MPCA asks schools to help reduce stormwater pollutionSince July 2010, Minnesota state agencies have been restricted from purchasing coal tar-based pavement sealers because they contain harmful chemicals that pollute stormwater.
Since July 2010, Minnesota state agencies have been restricted from purchasing coal tar-based pavement sealers because they contain harmful chemicals that pollute stormwater. In addition, 21 cities in Minnesota ban the use of coal tar-based products within their boundaries. (Last Friday, July 20, Minneapolis became the 22nd Minnesota city to ban the sale and use of coal tar-based sealants. Its ban will be effective Jan. 1, 2013.)

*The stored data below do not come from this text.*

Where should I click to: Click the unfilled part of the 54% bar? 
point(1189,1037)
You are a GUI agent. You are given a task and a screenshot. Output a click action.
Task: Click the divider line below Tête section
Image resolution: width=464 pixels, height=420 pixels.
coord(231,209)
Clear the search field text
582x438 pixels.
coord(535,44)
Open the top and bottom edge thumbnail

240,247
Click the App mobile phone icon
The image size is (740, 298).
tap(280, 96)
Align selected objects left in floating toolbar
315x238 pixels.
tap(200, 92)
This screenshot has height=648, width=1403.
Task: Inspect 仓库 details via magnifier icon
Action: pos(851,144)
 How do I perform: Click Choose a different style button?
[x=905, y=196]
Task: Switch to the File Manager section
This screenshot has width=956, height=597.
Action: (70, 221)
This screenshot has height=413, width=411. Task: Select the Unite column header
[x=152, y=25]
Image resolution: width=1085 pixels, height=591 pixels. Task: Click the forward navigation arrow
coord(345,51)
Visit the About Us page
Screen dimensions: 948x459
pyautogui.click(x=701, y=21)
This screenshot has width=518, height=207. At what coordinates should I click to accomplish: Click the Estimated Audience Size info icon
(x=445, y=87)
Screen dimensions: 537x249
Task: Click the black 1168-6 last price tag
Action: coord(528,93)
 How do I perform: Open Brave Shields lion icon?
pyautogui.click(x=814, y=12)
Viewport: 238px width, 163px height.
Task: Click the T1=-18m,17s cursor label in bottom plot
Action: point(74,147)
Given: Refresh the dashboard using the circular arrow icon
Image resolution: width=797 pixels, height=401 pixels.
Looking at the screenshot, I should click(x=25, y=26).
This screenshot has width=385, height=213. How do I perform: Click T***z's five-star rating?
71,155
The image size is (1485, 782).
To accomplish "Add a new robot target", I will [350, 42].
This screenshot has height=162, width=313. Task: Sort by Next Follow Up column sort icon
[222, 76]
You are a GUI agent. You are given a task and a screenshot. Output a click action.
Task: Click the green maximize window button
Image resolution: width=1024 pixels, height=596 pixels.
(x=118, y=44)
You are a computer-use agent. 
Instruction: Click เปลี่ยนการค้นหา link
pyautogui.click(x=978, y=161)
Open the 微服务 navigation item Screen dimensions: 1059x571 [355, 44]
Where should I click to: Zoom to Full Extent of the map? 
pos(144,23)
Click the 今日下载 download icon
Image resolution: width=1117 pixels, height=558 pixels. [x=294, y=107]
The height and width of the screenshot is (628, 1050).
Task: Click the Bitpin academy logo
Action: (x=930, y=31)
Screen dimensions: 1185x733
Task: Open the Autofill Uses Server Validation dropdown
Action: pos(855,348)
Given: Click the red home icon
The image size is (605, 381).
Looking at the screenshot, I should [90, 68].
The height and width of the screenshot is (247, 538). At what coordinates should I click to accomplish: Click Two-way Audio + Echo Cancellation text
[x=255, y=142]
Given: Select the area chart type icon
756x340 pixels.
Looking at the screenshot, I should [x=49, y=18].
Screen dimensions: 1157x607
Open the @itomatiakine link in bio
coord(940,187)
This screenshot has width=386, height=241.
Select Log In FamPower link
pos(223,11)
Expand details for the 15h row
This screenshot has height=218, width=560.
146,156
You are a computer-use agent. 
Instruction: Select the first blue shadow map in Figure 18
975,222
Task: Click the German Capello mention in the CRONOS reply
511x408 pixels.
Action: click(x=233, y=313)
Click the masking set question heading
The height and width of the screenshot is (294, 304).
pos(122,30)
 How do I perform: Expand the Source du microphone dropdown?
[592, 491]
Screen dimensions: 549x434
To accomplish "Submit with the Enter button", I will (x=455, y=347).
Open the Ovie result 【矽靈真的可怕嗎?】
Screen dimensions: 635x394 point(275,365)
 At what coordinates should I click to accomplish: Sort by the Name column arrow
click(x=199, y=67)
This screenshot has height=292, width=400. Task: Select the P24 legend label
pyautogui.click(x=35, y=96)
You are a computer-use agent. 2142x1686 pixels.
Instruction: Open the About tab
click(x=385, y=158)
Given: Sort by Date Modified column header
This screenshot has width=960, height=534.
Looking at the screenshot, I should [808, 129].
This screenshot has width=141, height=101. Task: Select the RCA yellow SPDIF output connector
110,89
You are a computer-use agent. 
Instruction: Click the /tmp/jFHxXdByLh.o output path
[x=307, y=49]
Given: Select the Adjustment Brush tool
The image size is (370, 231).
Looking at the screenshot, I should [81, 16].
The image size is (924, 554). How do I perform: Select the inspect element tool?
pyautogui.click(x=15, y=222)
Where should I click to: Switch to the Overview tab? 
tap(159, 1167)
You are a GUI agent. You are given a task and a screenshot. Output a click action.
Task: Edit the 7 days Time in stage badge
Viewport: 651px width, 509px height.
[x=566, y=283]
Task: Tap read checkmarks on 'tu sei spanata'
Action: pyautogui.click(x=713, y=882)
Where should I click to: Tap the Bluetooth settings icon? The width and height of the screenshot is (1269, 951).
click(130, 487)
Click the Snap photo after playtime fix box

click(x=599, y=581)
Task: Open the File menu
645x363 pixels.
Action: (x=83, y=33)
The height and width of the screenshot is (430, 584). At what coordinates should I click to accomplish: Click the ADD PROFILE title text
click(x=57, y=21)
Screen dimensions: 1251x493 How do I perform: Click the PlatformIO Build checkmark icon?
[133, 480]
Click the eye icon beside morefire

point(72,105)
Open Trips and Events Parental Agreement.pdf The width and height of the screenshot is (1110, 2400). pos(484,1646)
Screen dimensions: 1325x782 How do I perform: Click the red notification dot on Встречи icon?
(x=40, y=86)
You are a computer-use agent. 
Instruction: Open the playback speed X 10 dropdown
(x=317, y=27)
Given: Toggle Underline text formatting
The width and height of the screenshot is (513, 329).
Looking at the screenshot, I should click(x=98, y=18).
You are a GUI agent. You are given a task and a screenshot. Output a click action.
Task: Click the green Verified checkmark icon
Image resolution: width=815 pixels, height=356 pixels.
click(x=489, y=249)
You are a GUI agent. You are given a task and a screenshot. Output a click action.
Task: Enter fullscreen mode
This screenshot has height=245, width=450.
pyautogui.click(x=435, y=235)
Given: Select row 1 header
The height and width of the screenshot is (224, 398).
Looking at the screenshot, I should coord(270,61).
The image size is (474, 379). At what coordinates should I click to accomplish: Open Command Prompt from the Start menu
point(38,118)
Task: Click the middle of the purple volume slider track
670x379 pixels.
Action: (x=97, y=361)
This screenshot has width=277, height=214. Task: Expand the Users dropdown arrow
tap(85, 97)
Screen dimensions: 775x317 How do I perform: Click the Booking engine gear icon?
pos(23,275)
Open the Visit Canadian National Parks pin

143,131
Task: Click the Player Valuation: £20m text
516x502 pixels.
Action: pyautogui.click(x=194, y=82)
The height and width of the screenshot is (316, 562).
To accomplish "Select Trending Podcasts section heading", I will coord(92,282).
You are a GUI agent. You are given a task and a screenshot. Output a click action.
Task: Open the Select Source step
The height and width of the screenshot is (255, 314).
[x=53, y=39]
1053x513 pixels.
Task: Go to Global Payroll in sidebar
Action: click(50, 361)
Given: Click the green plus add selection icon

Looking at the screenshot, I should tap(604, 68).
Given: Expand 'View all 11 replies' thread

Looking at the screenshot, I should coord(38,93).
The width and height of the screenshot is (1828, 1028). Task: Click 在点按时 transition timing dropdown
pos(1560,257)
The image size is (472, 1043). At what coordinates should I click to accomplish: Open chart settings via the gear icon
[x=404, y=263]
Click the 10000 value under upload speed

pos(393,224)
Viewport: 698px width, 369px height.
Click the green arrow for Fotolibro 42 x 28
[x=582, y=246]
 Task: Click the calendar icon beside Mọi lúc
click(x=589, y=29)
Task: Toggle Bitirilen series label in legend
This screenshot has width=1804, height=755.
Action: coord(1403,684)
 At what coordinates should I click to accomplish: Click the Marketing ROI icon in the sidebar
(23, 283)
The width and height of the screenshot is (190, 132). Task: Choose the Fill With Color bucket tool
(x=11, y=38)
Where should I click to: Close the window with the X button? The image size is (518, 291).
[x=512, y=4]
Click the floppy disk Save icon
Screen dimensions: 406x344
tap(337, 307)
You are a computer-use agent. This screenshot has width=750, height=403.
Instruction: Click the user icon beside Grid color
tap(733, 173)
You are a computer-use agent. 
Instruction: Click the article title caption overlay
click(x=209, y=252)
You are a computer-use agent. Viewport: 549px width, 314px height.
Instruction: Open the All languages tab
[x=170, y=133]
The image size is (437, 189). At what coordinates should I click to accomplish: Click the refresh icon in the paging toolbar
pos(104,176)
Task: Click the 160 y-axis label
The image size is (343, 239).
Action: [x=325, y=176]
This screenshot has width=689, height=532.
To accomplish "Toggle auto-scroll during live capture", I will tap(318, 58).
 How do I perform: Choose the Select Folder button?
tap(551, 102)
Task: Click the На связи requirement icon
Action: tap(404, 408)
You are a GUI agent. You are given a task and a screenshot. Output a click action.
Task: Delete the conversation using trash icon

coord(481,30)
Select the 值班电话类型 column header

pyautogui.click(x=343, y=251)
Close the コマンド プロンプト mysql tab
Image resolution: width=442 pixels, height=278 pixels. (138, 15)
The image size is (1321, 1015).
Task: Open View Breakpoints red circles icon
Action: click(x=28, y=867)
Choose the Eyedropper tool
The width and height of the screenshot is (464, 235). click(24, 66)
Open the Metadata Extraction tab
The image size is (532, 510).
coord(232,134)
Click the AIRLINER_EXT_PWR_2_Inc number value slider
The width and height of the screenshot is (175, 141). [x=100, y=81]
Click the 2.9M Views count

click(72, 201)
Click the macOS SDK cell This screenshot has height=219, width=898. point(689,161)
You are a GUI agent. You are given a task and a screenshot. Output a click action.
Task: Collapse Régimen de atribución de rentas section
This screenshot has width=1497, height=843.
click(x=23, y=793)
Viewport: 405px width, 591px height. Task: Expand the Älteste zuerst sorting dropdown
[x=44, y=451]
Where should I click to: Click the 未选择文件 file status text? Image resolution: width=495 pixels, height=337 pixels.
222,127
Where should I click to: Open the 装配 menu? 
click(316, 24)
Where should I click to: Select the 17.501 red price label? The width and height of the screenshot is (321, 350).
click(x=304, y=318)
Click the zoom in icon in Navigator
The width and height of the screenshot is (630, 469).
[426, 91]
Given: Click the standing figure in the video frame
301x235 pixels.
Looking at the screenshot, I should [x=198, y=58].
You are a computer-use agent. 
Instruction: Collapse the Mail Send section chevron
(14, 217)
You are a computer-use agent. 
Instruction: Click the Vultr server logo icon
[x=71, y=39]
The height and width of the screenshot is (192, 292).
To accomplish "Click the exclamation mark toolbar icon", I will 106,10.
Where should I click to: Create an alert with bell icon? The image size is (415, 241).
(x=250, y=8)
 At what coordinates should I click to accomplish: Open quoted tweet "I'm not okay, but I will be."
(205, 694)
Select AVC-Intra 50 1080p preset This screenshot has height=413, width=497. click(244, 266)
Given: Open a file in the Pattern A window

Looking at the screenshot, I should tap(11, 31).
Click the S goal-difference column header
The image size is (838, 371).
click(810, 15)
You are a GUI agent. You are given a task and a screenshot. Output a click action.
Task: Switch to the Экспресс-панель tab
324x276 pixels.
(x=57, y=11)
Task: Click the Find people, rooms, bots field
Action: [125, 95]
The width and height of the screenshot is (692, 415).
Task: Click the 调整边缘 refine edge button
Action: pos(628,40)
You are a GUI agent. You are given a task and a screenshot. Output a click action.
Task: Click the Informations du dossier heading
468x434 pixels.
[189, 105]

The MPCA has received questions from schools on this topic, and is encouraging school district superintendents and charter school directors to join their state and city counterparts in phasing out any remaining use of coal tar-based sealers on surfaces at their schools.
Asphalt parking lots and driveways need regular inspection and care to preserve the surface, extend the life of the pavement and, if desired, maintain a uniform appearance. Although there are many kinds of sealers available, some are better for the environment than others.
Coal tar-based sealers contain high levels of chemicals called polycyclic aromatic hydrocarbons (PAHs). Some PAHs are known human carcinogens and may also harm fish and other aquatic life. Studies show that PAHs are released from coal tar-based sealcoats. The PAHs can contaminate surface water and stormwater, and make it costly for cities to remove PAH-contaminated sediments from stormwater ponds.
Last week MPCA Commissioner John Linc Stine sent a letter to school district superintendents and charter school directors across the state to encourage ending the use of coal tar-based sealants on paved surfaces they manage and maintain.
“Shopping centers, schools, colleges, government buildings and businesses often have large surface lots that need maintenance,” said Al Innes, pollution prevention expert at the MPCA. “Changing to products with no PAHs or reduced levels of PAHs can prevent a significant amount of pollution in stormwater ponds that can be quite costly for communities to clean up.”